A case decided in a Los Angeles court recently crossed that invariably fuzzy line and perhaps offers a glimmer of hope for those attempting to protect the use of their likeness in artistic works.

In a case strikingly similar to Jim Brown’s, Samuel Keller, a former starting quarterback for Arizona State University and the University of Nebraska football teams, alleged that EA used his likeness without his consent in a series of videogames called “NCAA
Football.”

The games include virtual football players that resemble real-life college football athletes. Keller alleged that EA used his likeness by including a virtual player in the series of games with his identical jersey number and position, similar physical characteristics (height and weight), and that the player hailed from his true home state.

Keller also sued the NCAA for civil conspiracy and breach of contract, and the Collegiate Licensing Company for civil conspiracy and unjust enrichment.
The court held that, under California’s right of publicity statute, Keller’s action could be maintained despite EA’s invocation of First Amendment defenses including transformative use and the public interest doctrine.

The sin non qua of the holding was that “EA’s depiction of [the] Plaintiff in ‘NCAA Football’ is not sufficiently transformative … . [I]n the game, the quarterback for Arizona State University shares many of the Plaintiff’s characteristics … . The virtual player wears the same jersey number, is the same height and weight and hails from the same state. EA does not depict Plaintiff in different form; he is represented as what he was: the starting quarterback for Arizona State University [and] the game’s setting is identical to where the public found Plaintiff during his collegiate career: on the football field.”

One of the more recent consumer market examples of possible infringement involves the leader of the free world.
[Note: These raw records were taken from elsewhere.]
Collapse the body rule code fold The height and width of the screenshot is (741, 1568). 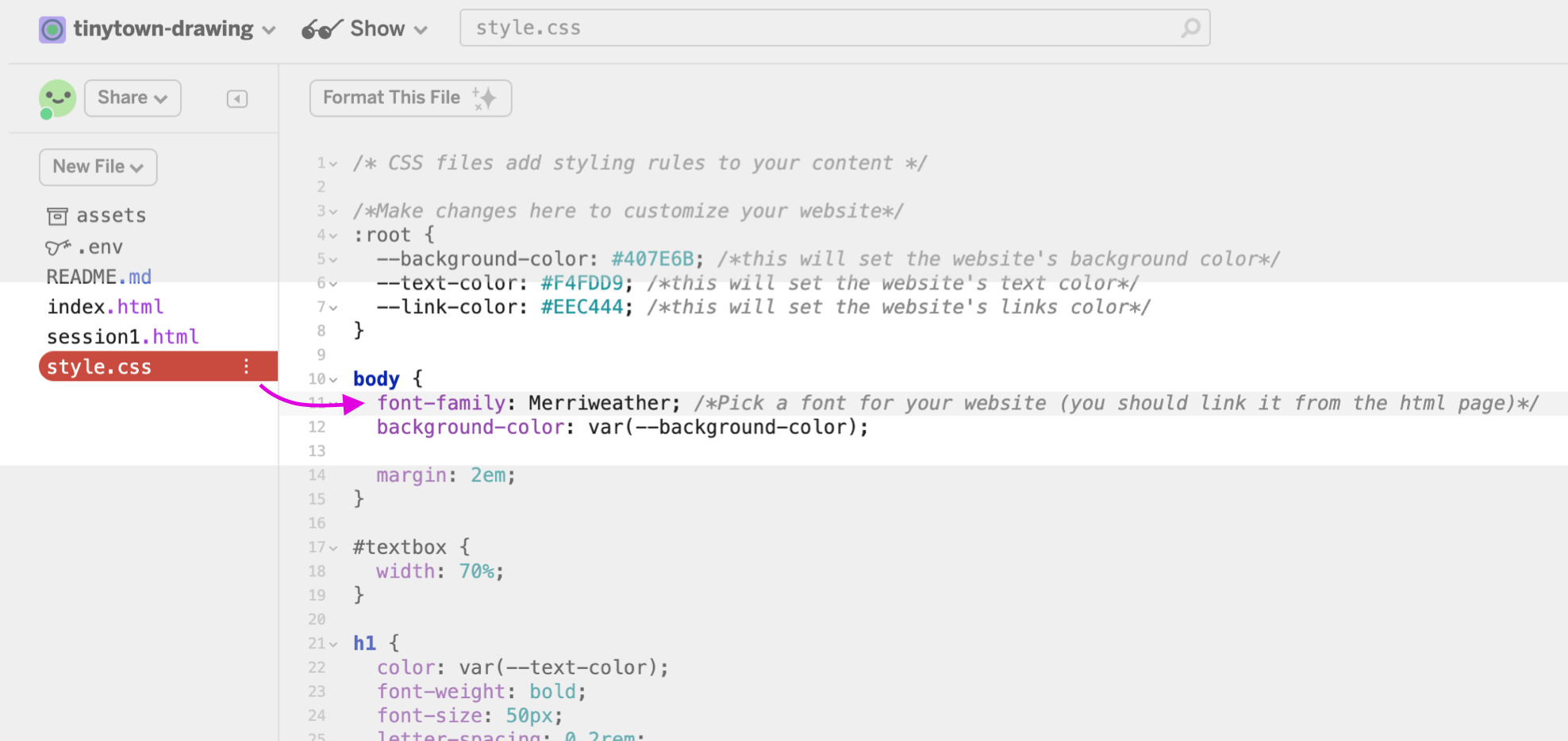pyautogui.click(x=334, y=379)
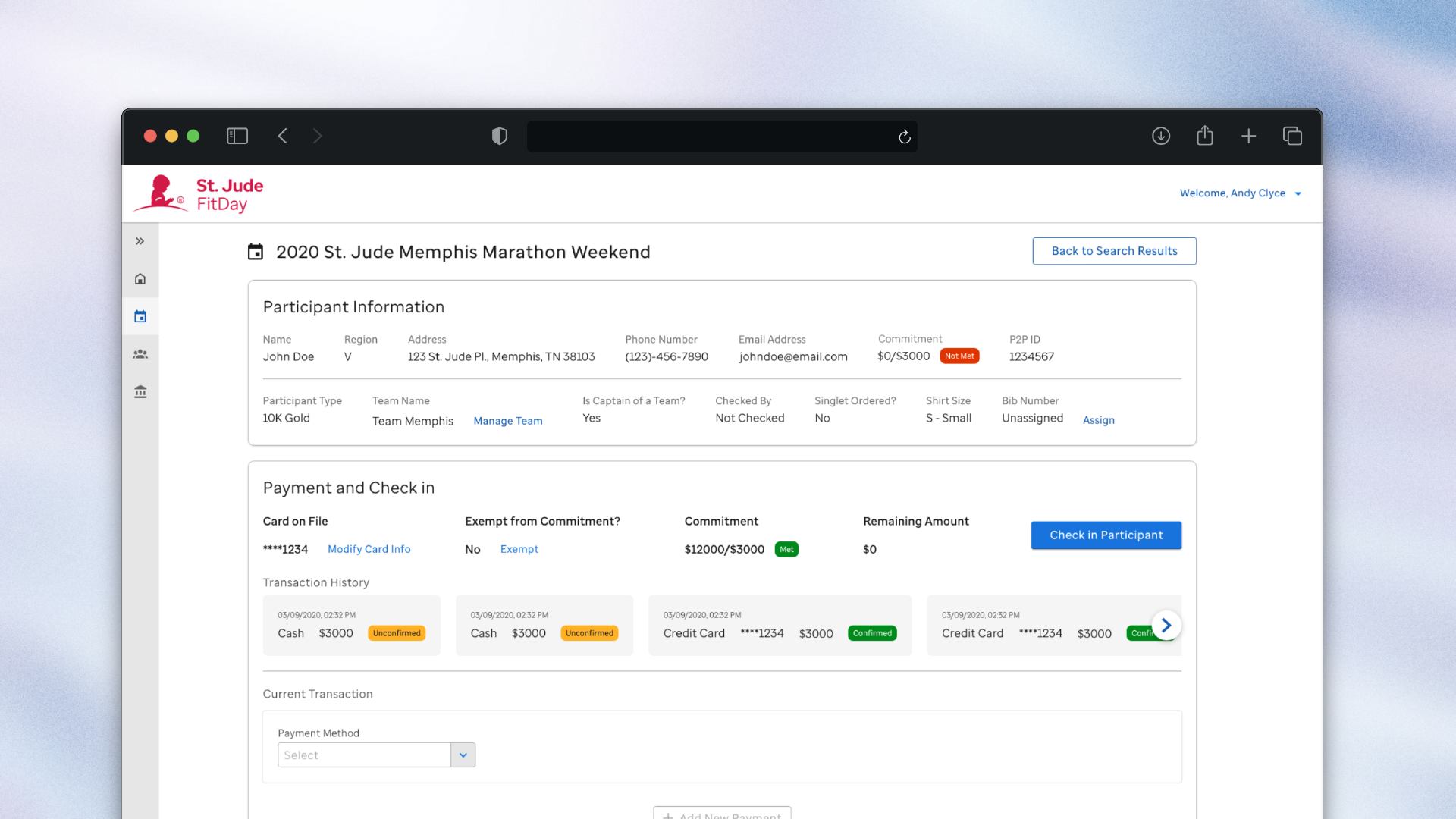Open the participants group sidebar icon

(140, 354)
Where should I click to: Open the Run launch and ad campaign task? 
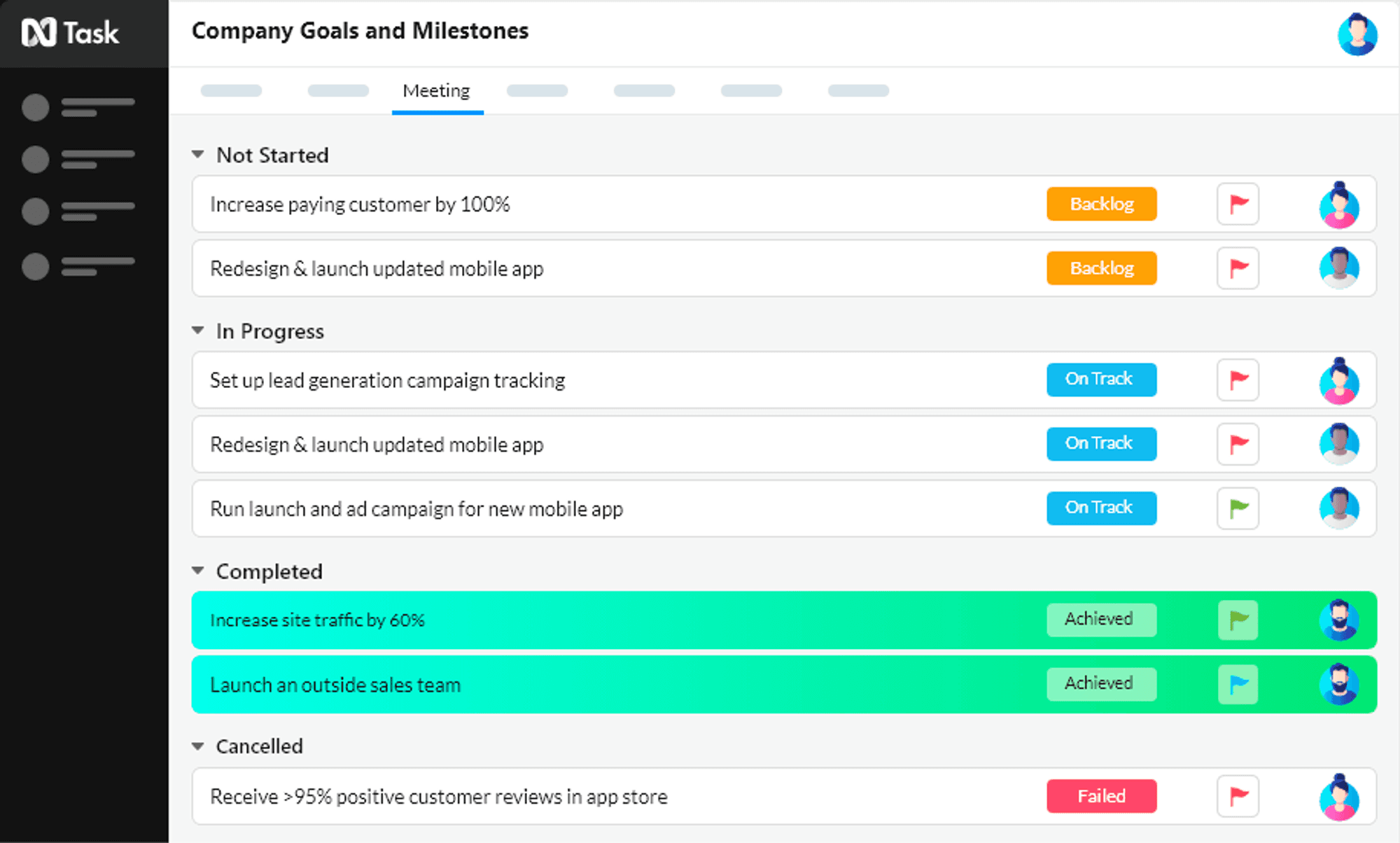coord(416,509)

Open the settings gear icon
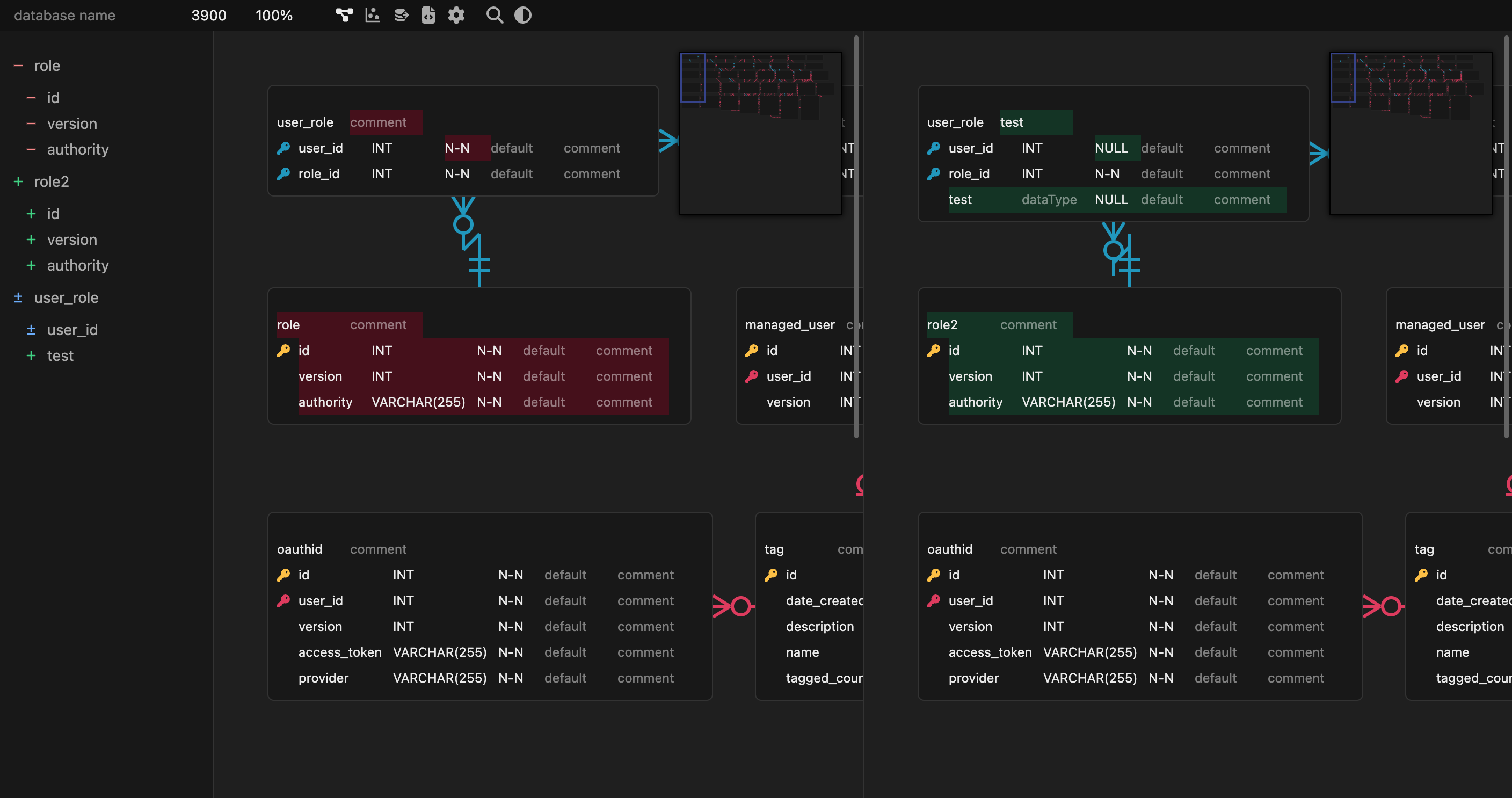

President Obama recently appeared on a billboard in New York’s Times Square wearing a Weatherproof jacket. The unsuspecting presidential pitchman’s tagline read: “A Leader in Style.” The White House got wind of the stunt and the billboard came down, but not before Weatherproof communicated its message.
There’s no telling how much additional revenue Weatherproof collected from President Obama’s perceived one-day “endorsement” of its product, or whether EA Sports benefited financially from using the likeness of James Brown in its Madden NFL game.

But the underlying message from these decisions is that trademark owners do not have unfettered rights to prevent others from using their trademarks in an artistic manner when the use is not misleading.

Consider the fact that so many trademarks provide us with the strongest metaphors — who could forget ET eating Reese’s Pieces in the blockbuster film? No one really thought that the candy manufacturer was somehow affiliated with the movie.

Yet while the Rogers Test is still the yardstick to measure these types of infringement cases, the 21-year-old litmus test creates significant loopholes that must be addressed in today’s frenetic social media environment.

Kimberly B. Herman is a partner in Sullivan & Worcester’s corporate and intellectual property departments in Boston. She is the leader of the firm’s trademark group and co-leader of the IP department.